Słynny Jan Potocki, planujący zdobycie mandatu poselskiego na sejm 1788 r. z województwa poznańskiego, zjawił się w kontuszu i z podgoloną głową już na poprzedzających wybory kontraktach świętojańskich w Poznaniu. Również na sejmiku poselskim w Środzie wychowany za granicą elegant, esteta i intelektualista dumnie paradował przebrany po polsku. Jego gest został przyjęty przez zgromadzoną na kontraktach szlachtę, a następnie uczestników sejmiku w Środzie, wręcz entuzjastycznie i odbił się żywym echem w okolicznościowej poezji politycznej. Egzaltowany krajczyc koronny, w którego szczerość intencji nie można wątpić, był zresztą kreatorem tej patriotycznej mody w czasie przedsejmowej kampanii politycznej. Jego pierwsze występy w stroju narodowym z kwietnia 1788 r. wzbudzały pewne rozbawienie, gdyż świeżo przybyły do ojczyzny magnat miał dosyć mętne pojęcie o modzie narodowej.

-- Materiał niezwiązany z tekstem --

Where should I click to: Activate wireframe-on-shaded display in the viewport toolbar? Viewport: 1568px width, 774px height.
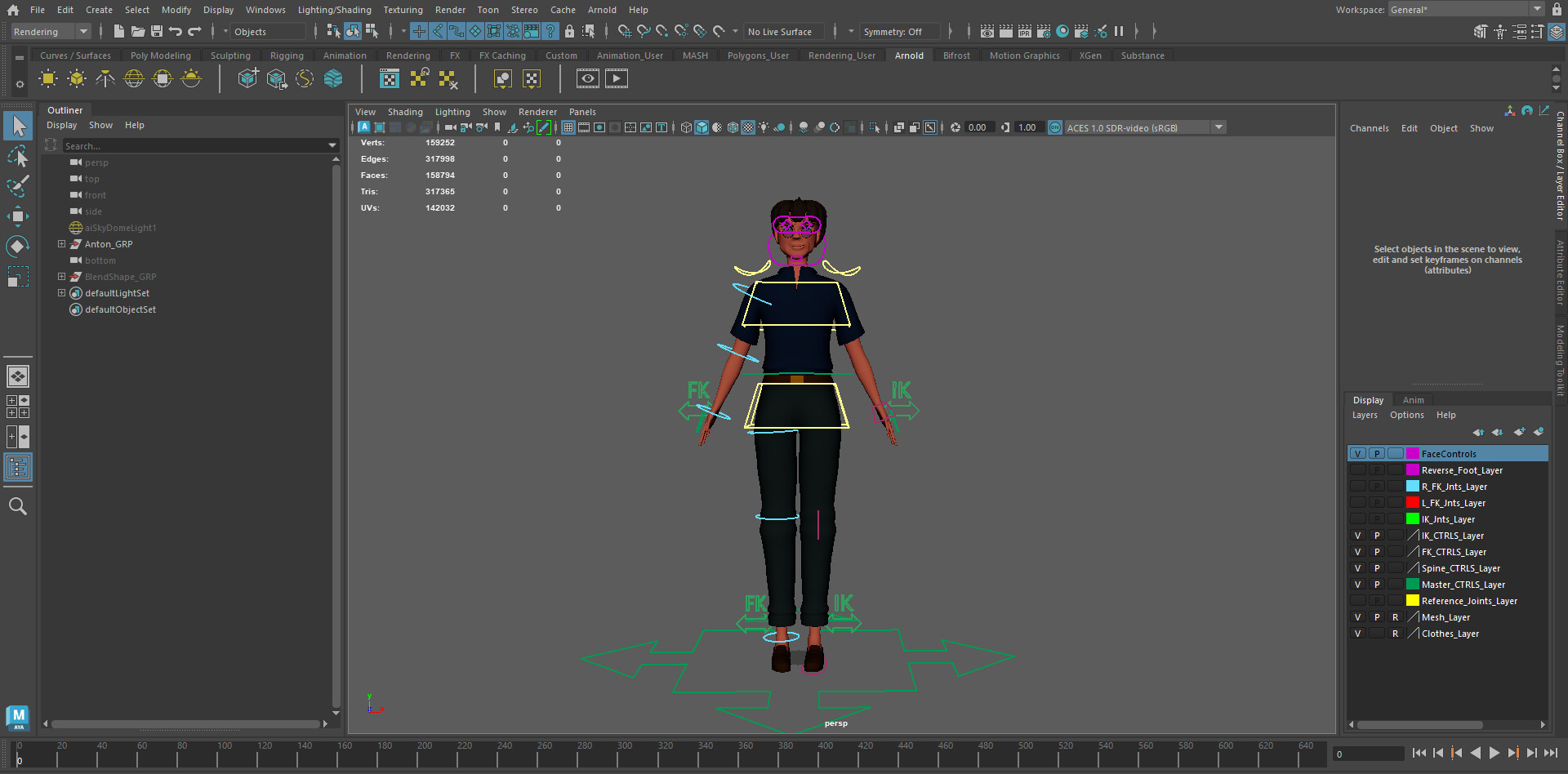tap(733, 127)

Trudno jednak o lepszy przykład czysto propagandowego i bardziej elitarnego charakteru takiego przebrania się. Przed wyborcami w Środzie stanął odziany w kontusz szczery skądinąd Sarmata-patriota, który po polsku wysławiał z trudem i w wypadku bardziej skomplikowanych kwestii, zwłaszcza formułowanych na piśmie, musiał się już posiłkować francuskim.
Tak przebrani przywódcy opozycji przybyli na sejm w nimbie „patriotów” sprzeciwiających się nadużyciom władzy królewskiej i uzależnieniu od Rosji. W miarę sukcesów odnoszonych na fali patriotycznego entuzjazmu szlachty i chęci rewanżu za lata upokorzeń słabła jednak tak silna wcześniej determinacja  liderów w dziedzinie przestrzegania rodzimej mody.